Berapa banyak yang sakit hanya karena memorinya?

Siapa yang menentukan sakit atau tidak?

Pertanyaan terakhir belum dijawab, tapi manusia membuat suatu lompatan menjadi pertanyaan,

Bolehkah atau kapankah kita dapat memanipulasi memori?

Secara sederhana Islamlah jawabannya.

ٱدْعُوا۟ رَبَّكُمْ تَضَرُّعًا وَخُفْيَةً ۚ إِنَّهُۥ لَا يُحِبُّ ٱلْمُعْتَدِينَ

“Berdoalah kepada Tuhanmu dengan berendah diri dan suara yang lembut. Sesungguhnya Allah tidak menyukai orang-orang yang melampaui batas.” (QS. Al-Ma’idah: 87)

Selanjutnya,

يٰمَعْشَرَ الْجِنِّ وَالْاِنْسِ اِنِ اسْتَطَعْتُمْ اَنْ تَنْفُذُوْا مِنْ اَقْطَارِ السَّمٰوٰتِ وَالْاَرْضِ فَانْفُذُوْاۗ لَا تَنْفُذُوْنَ اِلَّا بِسُلْطٰنٍۚ - ٣٣

“Wahai golongan jin dan manusia! Jika kamu sanggup menembus (melintasi) penjuru langit dan bumi, maka tembuslah. Kamu tidak akan mampu menembusnya kecuali dengan kekuatan (dari Allah).” (QS. Ar-Rahman: 33).
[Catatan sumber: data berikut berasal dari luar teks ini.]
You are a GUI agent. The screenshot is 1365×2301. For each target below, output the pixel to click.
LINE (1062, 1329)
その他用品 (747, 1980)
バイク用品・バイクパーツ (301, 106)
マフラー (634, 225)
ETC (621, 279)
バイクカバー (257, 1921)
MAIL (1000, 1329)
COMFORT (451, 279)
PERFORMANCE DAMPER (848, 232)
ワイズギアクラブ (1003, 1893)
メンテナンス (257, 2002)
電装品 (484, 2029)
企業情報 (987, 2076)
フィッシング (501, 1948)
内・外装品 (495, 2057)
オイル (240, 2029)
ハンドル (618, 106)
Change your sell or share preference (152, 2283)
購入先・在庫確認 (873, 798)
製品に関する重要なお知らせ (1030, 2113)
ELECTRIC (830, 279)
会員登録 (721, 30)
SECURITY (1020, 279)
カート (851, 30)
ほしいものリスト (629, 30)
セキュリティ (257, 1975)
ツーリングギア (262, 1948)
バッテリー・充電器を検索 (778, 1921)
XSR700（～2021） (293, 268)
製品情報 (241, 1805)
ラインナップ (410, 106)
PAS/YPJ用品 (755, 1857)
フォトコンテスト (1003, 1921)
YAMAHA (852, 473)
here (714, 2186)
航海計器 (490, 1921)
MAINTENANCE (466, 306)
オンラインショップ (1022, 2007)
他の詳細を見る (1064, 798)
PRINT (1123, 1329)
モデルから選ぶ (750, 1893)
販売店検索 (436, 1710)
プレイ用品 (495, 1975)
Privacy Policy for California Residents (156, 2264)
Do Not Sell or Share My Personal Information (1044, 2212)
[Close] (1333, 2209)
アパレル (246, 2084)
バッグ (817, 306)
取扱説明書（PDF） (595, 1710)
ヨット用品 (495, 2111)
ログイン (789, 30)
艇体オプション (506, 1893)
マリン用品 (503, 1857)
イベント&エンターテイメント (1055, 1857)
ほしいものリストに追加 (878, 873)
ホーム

Siapa yang menafsirkan langit adalah kedalaman lautan yang belum terjamah manusia?

Kedalaman lautan ruh yang murni dan independen dari pengetahuan dan kekayaan?

Bila ketakjuban pada yang terlihat dan dirasa dapat diinjeksikan ke sistem manusia, alangkah mudahnya bahagia itu, instan, dan tanpa perjuangan

Alangkah mudahnya membasmi para kafir dan para pendengki, sesederhana menghapus dan menambah, atau menyapu butiran debu.

Terkait pertanggung jawaban, apakah itu dilakukan partikular atau akumulasi dari awal hingga akhir.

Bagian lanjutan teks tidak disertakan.